Let A be an n x n matrix. Denote it's columns b v_{1}, v_{2}, ... v_{n}. Keep in mind these are column vectors in R^{n}.
Prove that A is invertible if and only if {v_{1}, v_{2}, ... v_{n}} spans R^{n}.
I have no idea what you know and can use.

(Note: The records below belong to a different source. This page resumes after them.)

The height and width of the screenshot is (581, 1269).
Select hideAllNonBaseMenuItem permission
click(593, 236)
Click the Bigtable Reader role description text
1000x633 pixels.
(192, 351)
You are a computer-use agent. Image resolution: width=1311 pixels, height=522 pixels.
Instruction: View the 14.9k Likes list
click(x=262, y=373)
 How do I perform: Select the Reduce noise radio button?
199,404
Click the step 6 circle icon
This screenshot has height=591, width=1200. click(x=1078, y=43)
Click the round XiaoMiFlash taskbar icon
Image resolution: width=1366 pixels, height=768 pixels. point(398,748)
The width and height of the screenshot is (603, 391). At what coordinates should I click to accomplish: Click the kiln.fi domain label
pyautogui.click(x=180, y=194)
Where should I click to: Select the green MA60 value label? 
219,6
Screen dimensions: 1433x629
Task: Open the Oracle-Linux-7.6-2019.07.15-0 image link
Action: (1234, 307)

But here is a quick proof using things I feel ought to be done before proving this theorem.
$\displaystyle A$ spans $\displaystyle \mathbb{R}^n$
iff
$\displaystyle Ax=b$ is consistent for all $\displaystyle b \in \mathbb{R}^n$
iff
$\displaystyle A$ has $\displaystyle n$ pivot rows (and also $\displaystyle n$ pivot columns since $\displaystyle A$ is square)
iff
$\displaystyle A$ is row equivalent to the $\displaystyle n\times n$ identity matrix
iff
$\displaystyle A$ is invertible.
First show that if you take A times $\displaystyle \begin{bmatrix}1 \\ 0 \\ 0 \\ \cdot\cdot\cdot \\ 0\end{bmatrix}$ you get the first column of A, that if you take A times $\displaystyle \begin{bmatrix} 0 \\ 1 \\ 0 \\ \cdot\cdot\cdot \\ 0 \end{bmatrix}$ you get the second column, etc.
In other words, A maps the standard basis for R^{n} into the columns of A. Those vectors span the range of A.